Here are the highlights from this weekend’s editorials on fiscal and budget policy:

The Denver Post said that although they opposed a large stimulus package, they did not believe that Congress should penny pinch on the unemployed in the current economic situation. Noting the recent upward trends in unemployment claims, they believed that it was important to extend benefits in an economic climate where "even the most talented and ambitious job-seekers" cannot find a job. The Post believed that the benefits of extending unemployment benefits outweighed the costs of not paying for them.

The Kansas City Star also called for unemployment benefits to be extended, criticizing Congress for playing political games at the expense of the unemployed. They pointed out that unemployment benefits have a high multiplier effect, since recipients have to spend almost all of the money on living expenses. As with the Denver Post, they used the current state of the job market as justification for the extension of benefits.

On the news that TARP could end sooner than expected in order to pay for the financial reform legislation, The Washington Post wrote a eulogy of sorts for the program, noting that its relative economic success may be obscured by its political unpopularity. They pointed to the modest cost of $105 billion of TARP and said that "it arguably saved the U.S. economy." However, they also said that there were many "TARP martyrs": Congressional incumbents who lost their seats partially because they voted for TARP.

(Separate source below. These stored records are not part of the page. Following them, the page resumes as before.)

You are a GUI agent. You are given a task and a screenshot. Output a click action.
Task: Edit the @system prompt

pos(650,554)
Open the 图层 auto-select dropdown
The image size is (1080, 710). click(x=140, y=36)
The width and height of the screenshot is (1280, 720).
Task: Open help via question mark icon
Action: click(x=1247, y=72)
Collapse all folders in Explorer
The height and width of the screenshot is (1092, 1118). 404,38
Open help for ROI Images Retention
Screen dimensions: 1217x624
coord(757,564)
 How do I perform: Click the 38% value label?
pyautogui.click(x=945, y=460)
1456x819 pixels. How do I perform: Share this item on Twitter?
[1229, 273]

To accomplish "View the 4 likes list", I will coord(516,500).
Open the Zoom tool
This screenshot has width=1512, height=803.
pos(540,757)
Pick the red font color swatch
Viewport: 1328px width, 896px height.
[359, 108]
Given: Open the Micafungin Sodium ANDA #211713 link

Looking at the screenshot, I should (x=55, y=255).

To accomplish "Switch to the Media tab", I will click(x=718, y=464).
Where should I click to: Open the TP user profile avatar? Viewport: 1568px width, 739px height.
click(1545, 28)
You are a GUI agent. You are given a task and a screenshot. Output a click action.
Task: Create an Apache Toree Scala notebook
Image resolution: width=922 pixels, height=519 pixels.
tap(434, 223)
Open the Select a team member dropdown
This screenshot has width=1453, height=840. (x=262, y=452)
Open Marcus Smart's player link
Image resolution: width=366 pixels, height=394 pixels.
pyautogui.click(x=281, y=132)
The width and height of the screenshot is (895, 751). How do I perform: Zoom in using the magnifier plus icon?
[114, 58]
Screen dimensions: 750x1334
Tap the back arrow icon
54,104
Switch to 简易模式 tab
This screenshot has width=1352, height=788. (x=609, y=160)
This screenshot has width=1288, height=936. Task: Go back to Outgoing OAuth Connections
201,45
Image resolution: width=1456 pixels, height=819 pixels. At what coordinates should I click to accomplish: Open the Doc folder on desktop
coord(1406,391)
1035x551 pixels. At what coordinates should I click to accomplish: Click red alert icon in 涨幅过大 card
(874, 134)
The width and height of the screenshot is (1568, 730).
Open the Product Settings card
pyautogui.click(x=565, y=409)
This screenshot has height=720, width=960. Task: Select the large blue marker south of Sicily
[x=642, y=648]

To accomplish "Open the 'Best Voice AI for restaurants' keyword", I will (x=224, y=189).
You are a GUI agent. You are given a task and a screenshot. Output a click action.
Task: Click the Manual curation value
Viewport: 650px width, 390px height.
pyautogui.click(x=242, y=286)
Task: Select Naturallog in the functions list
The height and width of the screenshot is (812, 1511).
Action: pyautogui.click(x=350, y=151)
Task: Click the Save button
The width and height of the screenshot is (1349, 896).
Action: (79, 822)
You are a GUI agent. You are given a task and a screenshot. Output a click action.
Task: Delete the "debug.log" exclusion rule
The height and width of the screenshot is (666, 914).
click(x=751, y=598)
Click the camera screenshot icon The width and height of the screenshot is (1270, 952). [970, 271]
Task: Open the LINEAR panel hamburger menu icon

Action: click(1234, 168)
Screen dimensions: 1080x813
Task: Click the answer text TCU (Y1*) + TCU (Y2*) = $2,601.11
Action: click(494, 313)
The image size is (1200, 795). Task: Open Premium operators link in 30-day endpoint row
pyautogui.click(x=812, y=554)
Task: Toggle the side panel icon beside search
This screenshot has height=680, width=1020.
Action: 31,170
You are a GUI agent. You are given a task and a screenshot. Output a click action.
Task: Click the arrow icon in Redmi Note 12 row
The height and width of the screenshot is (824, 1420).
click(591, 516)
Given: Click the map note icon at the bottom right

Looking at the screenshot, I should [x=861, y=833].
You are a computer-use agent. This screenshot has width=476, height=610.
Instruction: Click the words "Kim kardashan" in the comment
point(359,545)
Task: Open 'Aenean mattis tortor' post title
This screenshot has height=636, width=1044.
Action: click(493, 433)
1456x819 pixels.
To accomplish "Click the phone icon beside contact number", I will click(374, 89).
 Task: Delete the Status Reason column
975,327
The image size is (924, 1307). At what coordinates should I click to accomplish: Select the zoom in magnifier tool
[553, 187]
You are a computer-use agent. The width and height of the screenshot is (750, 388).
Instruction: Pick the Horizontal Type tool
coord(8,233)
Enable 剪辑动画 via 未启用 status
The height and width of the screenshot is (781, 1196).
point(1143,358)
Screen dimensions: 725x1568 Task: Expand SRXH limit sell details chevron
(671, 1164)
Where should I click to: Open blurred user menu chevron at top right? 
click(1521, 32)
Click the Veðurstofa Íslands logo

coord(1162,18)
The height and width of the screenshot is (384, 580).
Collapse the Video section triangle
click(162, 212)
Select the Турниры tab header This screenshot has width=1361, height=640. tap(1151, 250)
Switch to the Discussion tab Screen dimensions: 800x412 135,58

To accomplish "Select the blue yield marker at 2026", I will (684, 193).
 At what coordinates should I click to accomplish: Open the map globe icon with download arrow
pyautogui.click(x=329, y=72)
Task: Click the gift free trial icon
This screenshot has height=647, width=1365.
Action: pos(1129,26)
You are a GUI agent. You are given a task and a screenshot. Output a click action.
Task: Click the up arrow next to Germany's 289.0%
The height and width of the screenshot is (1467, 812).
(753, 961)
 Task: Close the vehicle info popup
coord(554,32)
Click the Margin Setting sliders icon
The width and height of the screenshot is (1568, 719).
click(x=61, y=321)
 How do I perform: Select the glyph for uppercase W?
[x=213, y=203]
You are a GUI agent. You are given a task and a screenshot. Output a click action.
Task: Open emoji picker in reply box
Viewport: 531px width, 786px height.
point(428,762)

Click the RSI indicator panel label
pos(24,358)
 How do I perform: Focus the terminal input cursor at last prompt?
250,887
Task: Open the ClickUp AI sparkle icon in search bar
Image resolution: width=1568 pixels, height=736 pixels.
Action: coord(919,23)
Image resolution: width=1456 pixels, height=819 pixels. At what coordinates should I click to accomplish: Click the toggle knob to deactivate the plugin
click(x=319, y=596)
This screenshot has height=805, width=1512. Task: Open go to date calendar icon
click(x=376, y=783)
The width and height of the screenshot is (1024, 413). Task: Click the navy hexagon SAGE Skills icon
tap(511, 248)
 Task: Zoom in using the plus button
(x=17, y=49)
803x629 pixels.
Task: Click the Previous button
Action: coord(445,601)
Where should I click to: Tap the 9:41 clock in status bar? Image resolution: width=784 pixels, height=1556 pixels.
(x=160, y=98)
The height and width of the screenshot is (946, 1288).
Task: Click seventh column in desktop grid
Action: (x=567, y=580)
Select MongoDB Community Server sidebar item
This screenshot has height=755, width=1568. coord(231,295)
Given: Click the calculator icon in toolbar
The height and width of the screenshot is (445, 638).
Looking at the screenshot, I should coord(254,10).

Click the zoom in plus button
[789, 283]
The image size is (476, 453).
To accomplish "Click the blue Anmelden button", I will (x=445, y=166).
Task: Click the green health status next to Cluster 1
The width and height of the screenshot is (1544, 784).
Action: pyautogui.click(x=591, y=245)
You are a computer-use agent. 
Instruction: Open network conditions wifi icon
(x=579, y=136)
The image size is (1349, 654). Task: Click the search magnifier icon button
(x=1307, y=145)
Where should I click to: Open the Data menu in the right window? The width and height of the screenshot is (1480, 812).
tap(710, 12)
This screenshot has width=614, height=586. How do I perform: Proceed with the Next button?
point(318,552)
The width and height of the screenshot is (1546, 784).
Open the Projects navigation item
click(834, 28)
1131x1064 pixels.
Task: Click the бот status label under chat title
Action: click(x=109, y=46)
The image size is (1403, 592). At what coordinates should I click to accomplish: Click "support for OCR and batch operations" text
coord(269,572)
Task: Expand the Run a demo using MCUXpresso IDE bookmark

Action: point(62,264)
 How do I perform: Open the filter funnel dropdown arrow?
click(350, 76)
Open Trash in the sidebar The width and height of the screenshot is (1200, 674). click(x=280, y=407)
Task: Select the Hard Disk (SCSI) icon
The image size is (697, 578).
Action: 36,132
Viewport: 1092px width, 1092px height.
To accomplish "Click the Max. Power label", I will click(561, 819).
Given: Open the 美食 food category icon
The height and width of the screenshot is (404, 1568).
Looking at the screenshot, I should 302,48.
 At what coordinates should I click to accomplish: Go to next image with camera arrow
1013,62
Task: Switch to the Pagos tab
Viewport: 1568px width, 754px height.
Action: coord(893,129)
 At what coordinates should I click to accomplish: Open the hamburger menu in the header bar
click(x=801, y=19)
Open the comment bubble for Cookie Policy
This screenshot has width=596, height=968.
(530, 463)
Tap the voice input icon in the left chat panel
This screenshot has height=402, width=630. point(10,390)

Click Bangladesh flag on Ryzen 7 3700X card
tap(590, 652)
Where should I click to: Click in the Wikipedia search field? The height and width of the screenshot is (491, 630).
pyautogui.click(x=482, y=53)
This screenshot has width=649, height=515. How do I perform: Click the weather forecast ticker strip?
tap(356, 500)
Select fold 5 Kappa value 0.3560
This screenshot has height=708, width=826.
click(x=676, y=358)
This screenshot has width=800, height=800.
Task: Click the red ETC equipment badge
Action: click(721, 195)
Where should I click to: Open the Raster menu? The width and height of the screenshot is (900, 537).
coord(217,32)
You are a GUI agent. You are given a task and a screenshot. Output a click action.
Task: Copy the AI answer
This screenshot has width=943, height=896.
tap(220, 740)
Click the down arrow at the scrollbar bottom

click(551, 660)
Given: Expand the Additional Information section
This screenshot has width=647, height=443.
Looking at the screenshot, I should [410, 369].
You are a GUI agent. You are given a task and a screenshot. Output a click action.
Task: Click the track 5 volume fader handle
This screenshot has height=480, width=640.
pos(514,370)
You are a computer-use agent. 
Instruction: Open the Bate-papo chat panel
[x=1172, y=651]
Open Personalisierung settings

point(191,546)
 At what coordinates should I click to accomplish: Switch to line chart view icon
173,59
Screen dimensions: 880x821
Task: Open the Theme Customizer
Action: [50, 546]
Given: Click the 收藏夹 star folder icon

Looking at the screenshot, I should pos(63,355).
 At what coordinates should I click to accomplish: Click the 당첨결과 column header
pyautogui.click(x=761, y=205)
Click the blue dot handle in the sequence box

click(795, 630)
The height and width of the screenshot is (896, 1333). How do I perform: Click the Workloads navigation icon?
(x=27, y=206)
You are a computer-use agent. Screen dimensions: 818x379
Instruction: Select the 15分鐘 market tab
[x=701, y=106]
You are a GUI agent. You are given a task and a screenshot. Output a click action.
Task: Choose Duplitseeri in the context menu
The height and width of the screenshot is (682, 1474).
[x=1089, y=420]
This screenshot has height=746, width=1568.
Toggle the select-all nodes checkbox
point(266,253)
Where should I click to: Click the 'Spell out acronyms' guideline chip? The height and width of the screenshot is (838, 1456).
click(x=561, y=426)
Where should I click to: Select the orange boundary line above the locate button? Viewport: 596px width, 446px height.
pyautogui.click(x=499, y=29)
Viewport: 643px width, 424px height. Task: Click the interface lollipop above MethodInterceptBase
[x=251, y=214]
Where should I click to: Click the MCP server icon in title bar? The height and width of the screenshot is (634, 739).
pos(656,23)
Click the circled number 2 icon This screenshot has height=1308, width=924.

The New York Times praised a bill in the House that would provide states with $10 billion to prevent teacher layoffs but said that the cost should not be offset by cutting $500 million from the Race to the Top program, which provides grants to states to implement school reforms. Although they said that preventing teacher layoffs was important, they thought that cutting a program that had spurred school reform plans in almost every state would be very counterproductive. They wanted Congress to find offsets elsewhere.